=== Work instructions ===
Copy out, word for word, the lines from the start of the data below through the line containing "Task: Toggle the", and no others.

[Data items]
····················

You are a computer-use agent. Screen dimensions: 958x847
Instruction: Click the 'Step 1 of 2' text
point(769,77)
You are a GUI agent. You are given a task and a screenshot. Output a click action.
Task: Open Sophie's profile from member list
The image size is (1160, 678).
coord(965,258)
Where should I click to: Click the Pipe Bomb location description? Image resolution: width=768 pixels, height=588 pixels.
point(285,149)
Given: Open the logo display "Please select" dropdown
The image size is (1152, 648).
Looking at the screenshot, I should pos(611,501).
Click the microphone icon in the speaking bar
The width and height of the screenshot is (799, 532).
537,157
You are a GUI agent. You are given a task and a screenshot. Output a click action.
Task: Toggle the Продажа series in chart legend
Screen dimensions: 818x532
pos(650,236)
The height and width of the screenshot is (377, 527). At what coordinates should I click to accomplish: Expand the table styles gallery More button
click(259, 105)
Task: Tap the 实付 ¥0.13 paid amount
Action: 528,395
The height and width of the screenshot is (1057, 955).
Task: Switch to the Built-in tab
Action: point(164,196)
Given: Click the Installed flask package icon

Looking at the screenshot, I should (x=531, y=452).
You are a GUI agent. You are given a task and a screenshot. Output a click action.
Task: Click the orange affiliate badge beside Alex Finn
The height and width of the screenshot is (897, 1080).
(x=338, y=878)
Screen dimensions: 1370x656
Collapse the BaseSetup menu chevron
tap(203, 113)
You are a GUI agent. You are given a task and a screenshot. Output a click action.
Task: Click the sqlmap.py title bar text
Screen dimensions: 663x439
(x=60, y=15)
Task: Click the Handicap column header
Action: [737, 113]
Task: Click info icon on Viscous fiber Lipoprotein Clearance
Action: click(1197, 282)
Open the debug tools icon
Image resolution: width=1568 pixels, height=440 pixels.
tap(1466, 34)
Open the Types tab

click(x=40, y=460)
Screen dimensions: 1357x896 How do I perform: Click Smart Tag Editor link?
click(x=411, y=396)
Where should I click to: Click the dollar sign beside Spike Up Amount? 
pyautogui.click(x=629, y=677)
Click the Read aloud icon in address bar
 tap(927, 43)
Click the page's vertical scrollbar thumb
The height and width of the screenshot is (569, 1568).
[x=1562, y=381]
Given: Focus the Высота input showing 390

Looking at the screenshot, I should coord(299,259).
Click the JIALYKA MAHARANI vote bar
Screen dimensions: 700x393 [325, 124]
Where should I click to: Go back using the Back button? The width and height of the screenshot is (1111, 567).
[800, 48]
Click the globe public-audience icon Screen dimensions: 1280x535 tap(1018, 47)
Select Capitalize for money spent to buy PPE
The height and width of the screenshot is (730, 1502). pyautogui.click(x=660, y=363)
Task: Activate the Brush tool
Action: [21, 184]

····················

=== Your solution ===
You are a computer-use agent. Screen dimensions: 958x847
Instruction: Click the 'Step 1 of 2' text
point(769,77)
You are a GUI agent. You are given a task and a screenshot. Output a click action.
Task: Open Sophie's profile from member list
The image size is (1160, 678).
coord(965,258)
Where should I click to: Click the Pipe Bomb location description? Image resolution: width=768 pixels, height=588 pixels.
point(285,149)
Given: Open the logo display "Please select" dropdown
The image size is (1152, 648).
Looking at the screenshot, I should pos(611,501).
Click the microphone icon in the speaking bar
The width and height of the screenshot is (799, 532).
537,157
You are a GUI agent. You are given a task and a screenshot. Output a click action.
Task: Toggle the Продажа series in chart legend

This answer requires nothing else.